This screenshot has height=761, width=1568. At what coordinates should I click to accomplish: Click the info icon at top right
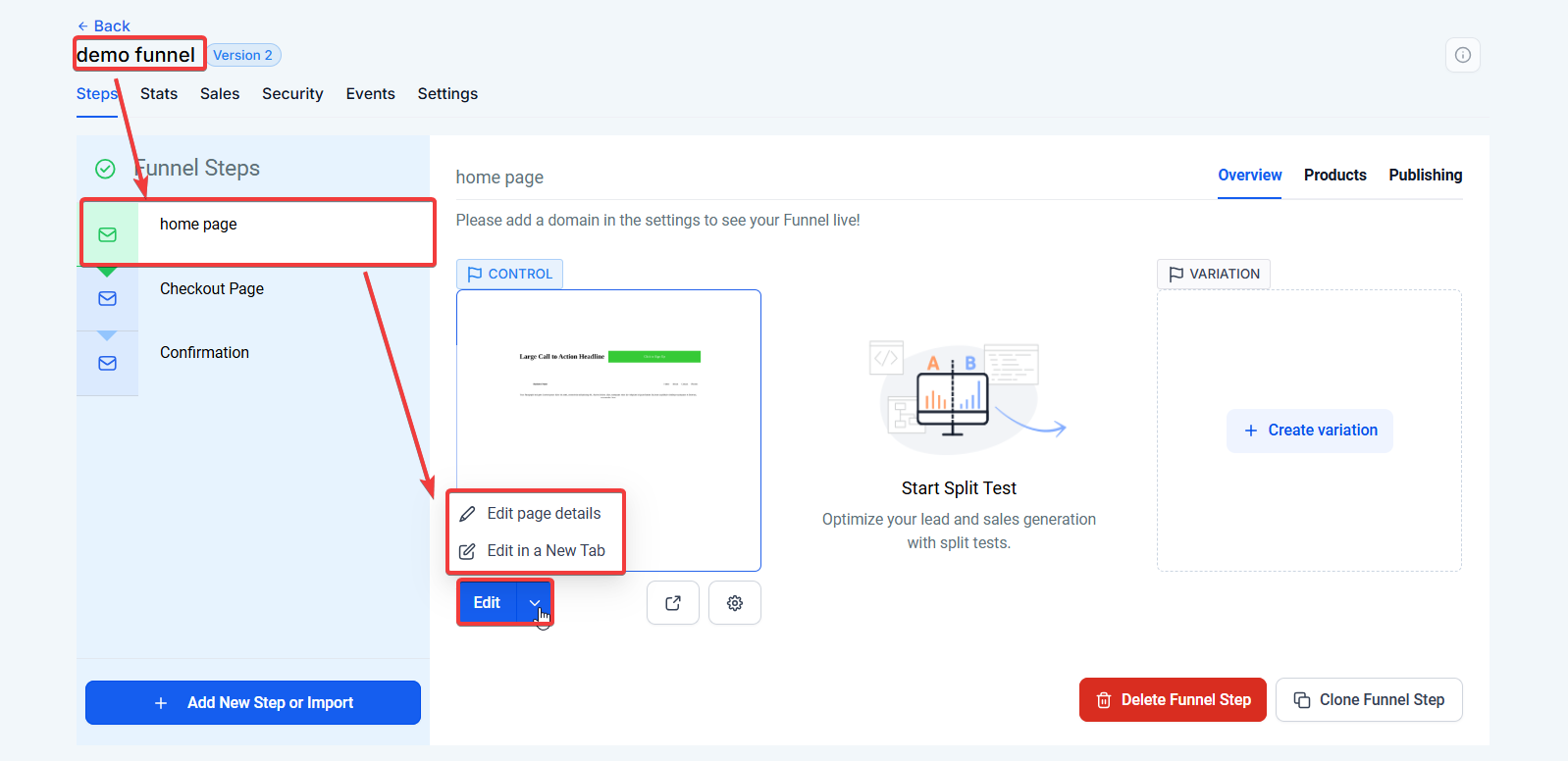[1462, 55]
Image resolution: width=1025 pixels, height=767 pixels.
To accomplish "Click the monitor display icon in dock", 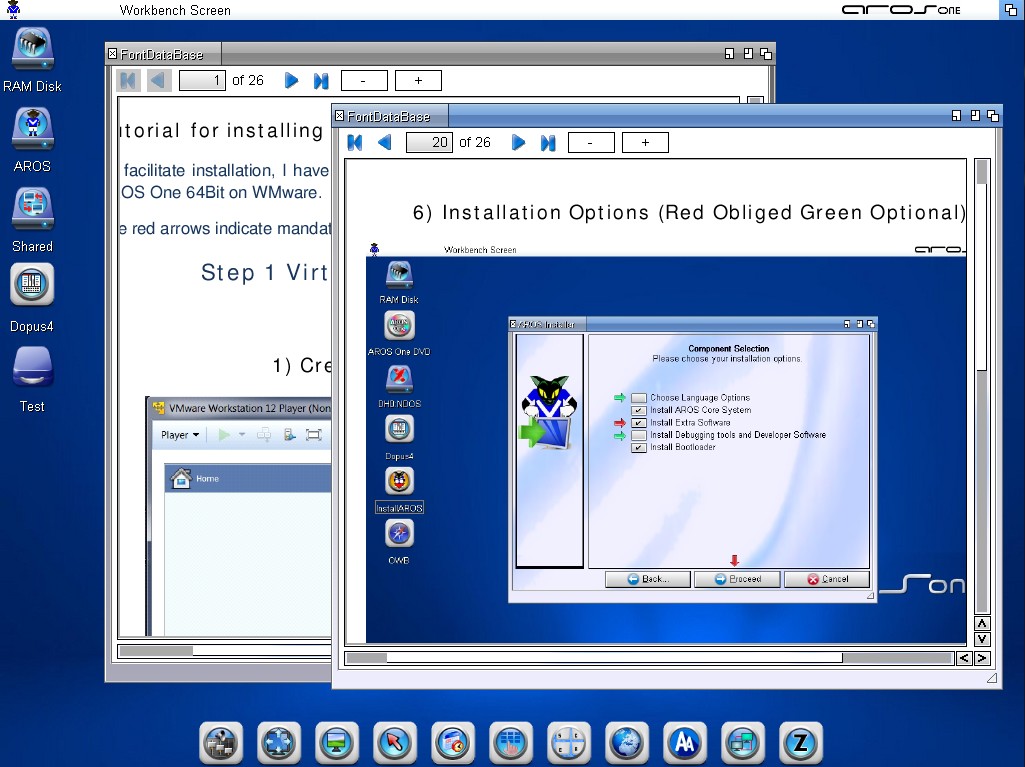I will 336,743.
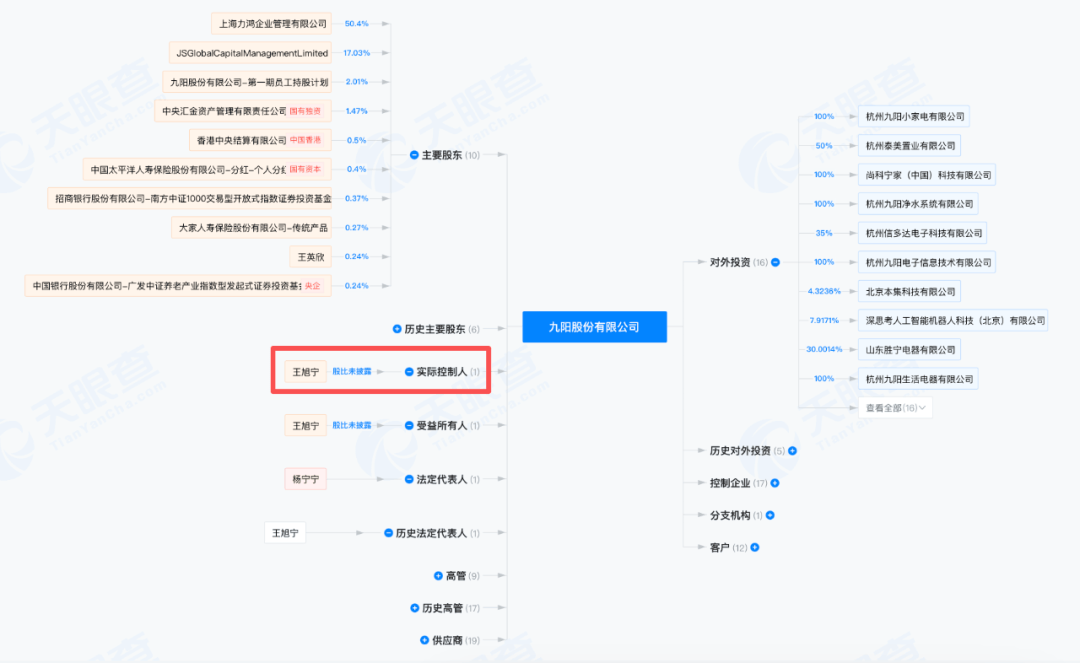Image resolution: width=1080 pixels, height=663 pixels.
Task: Expand 客户 plus icon
Action: point(755,547)

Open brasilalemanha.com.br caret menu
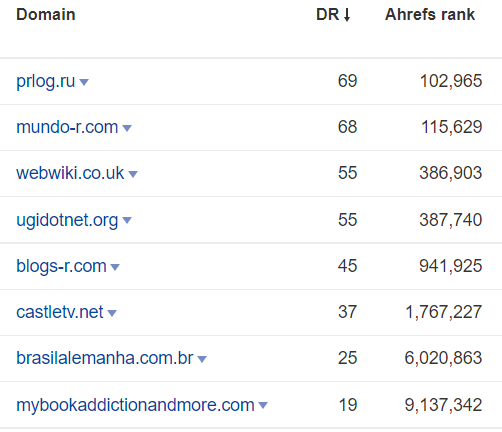(x=202, y=359)
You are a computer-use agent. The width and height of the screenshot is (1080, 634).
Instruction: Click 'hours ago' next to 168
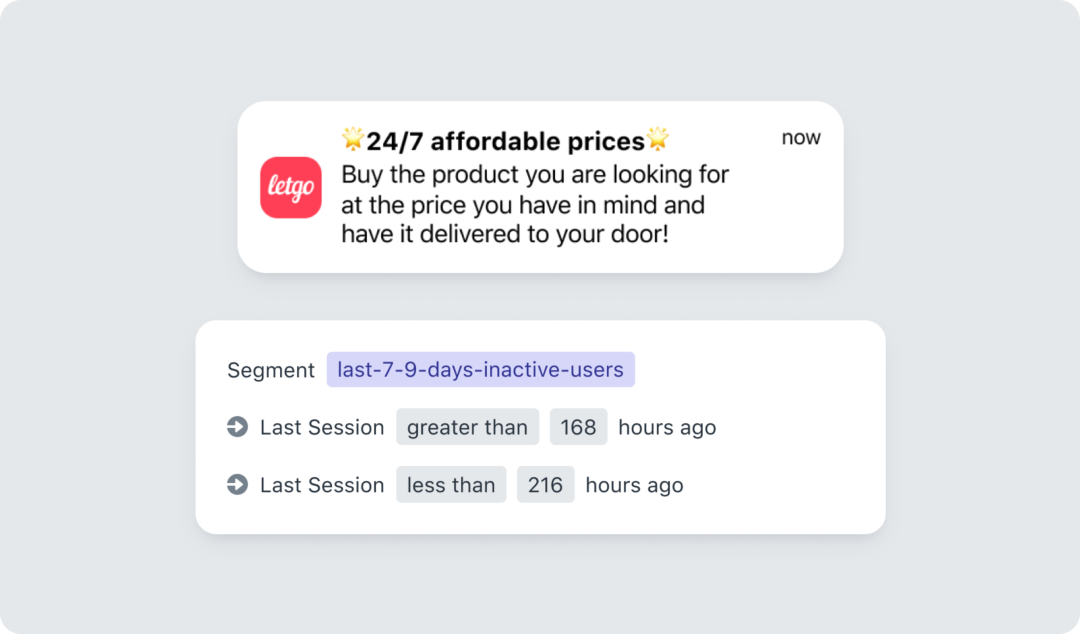[x=667, y=427]
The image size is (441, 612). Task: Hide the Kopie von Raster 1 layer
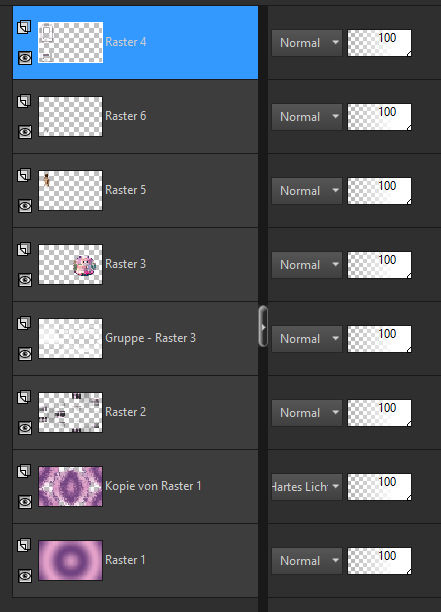coord(25,502)
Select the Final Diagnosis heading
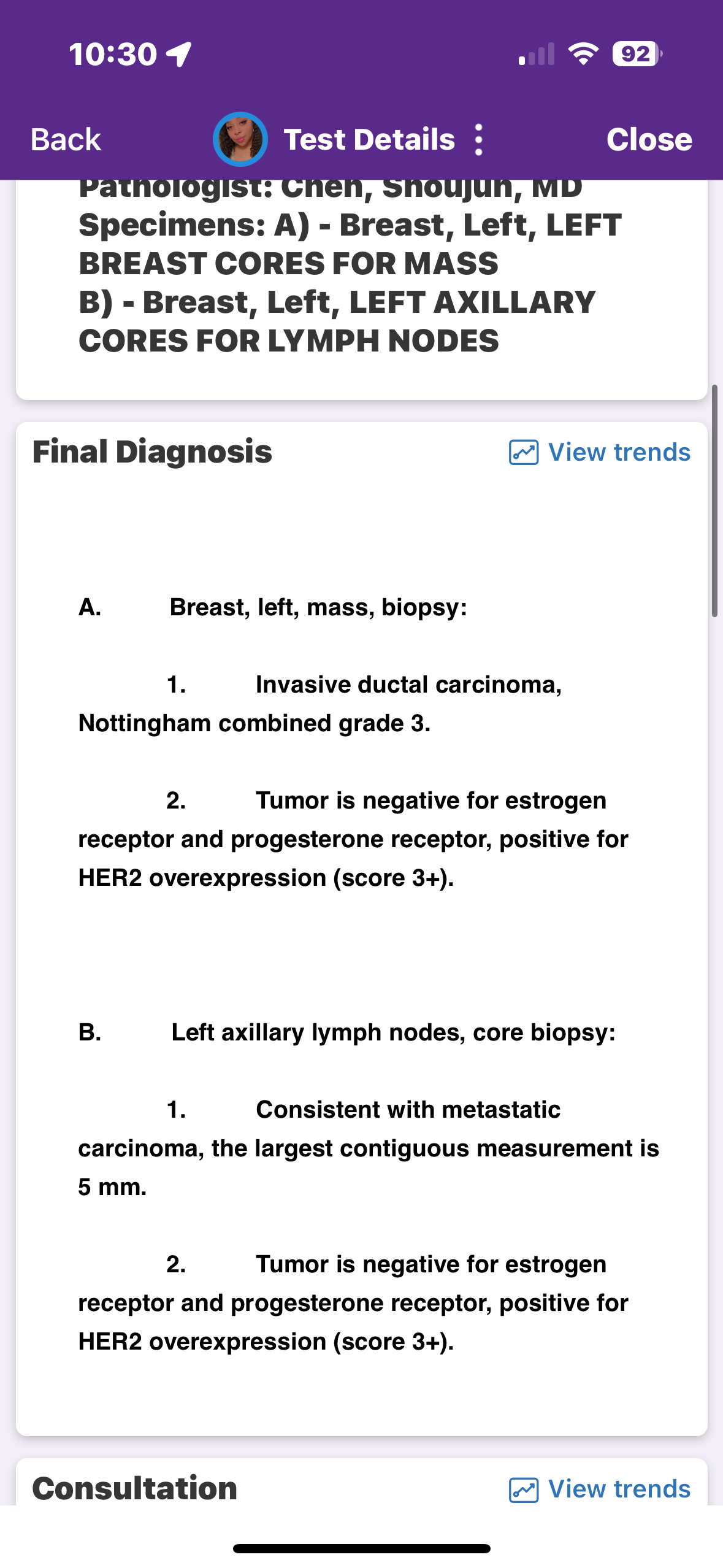723x1568 pixels. pyautogui.click(x=152, y=452)
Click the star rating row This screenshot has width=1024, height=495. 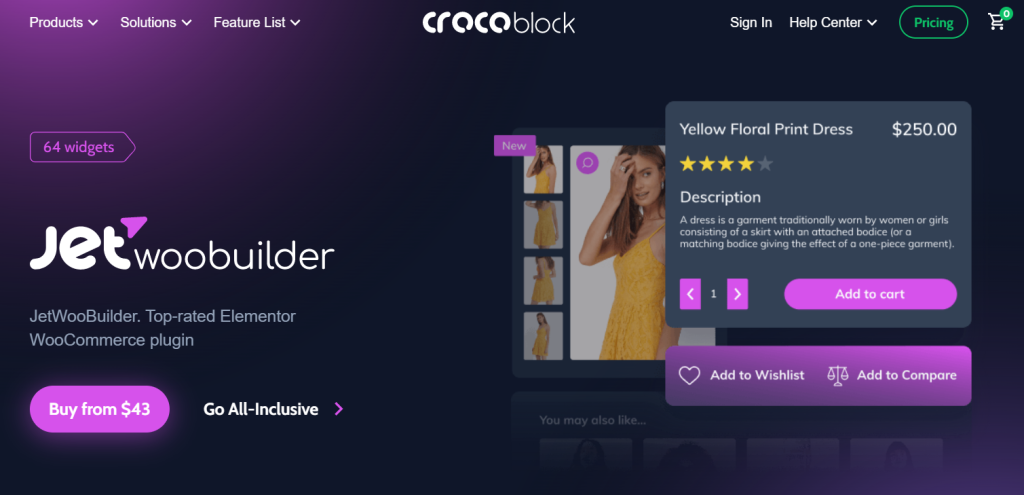[726, 164]
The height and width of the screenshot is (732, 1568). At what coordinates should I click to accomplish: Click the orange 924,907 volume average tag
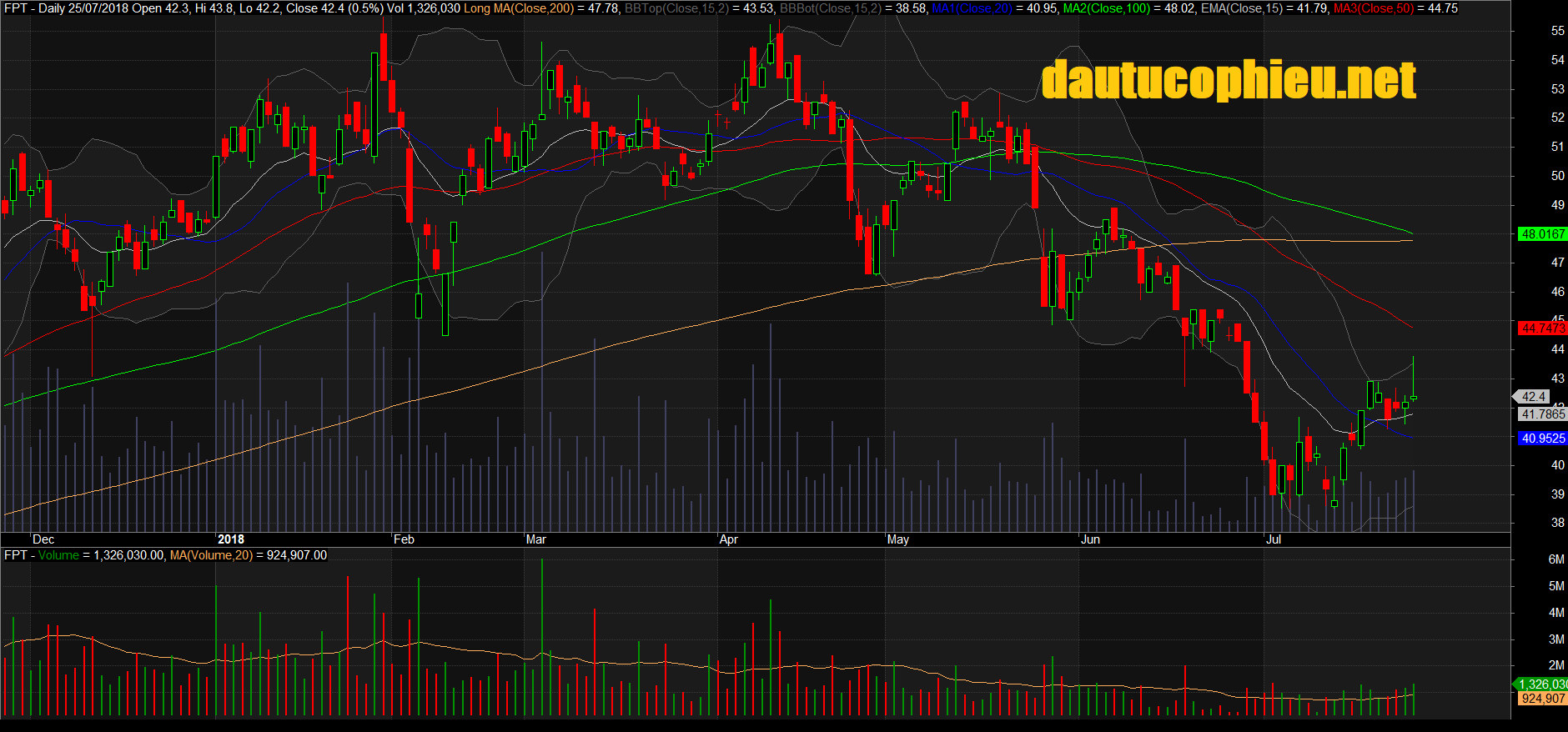[1542, 699]
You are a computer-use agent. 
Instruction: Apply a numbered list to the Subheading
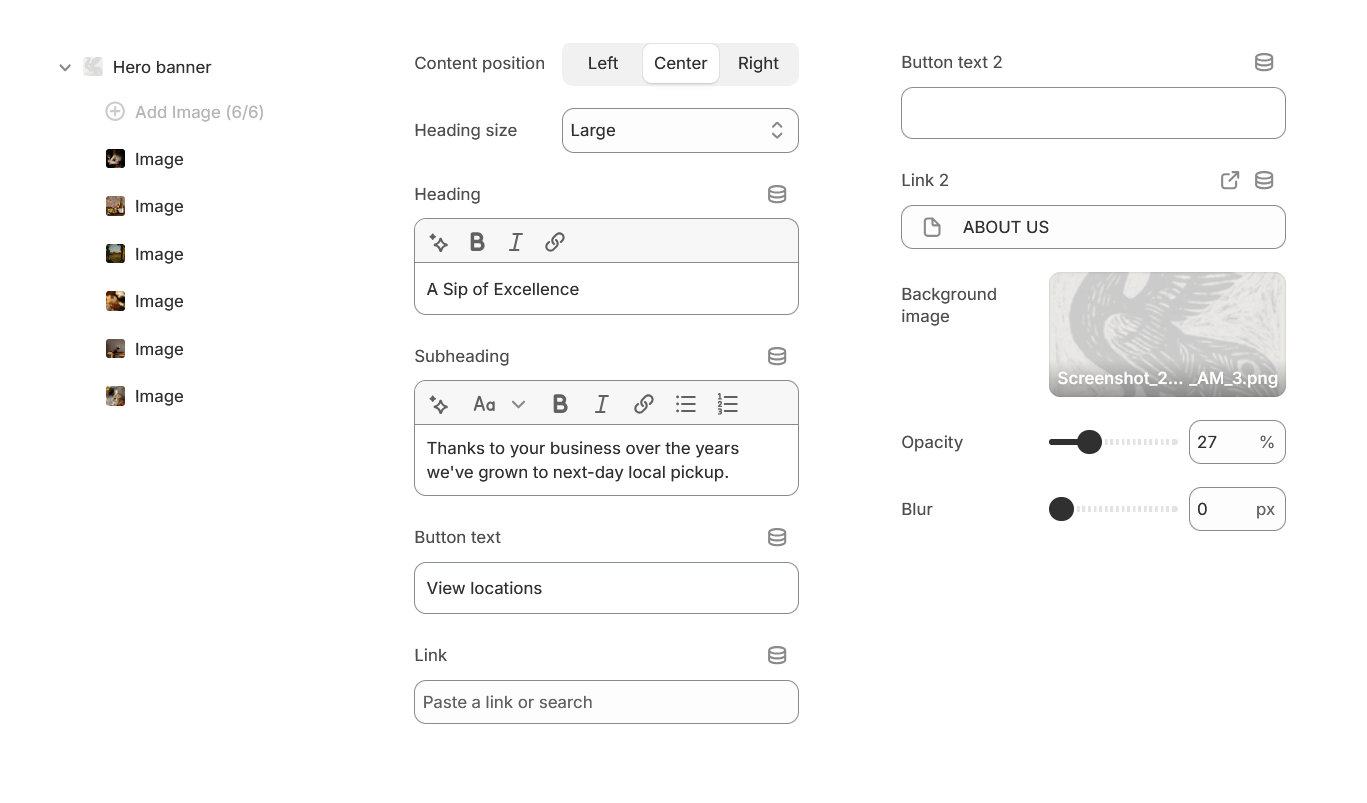pos(728,403)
------------------------------------------------------------------------
### Activity
With the pictures left out, transcribe exactly the lines from the line holding "The height and" through the closing line of the entries.

### Task answer
The height and width of the screenshot is (732, 1568). At what coordinates should I click to accomplish: Click the orange 924,907 volume average tag
[1542, 699]
You are a computer-use agent. 
Instruction: Apply a numbered list to the Subheading
pos(728,403)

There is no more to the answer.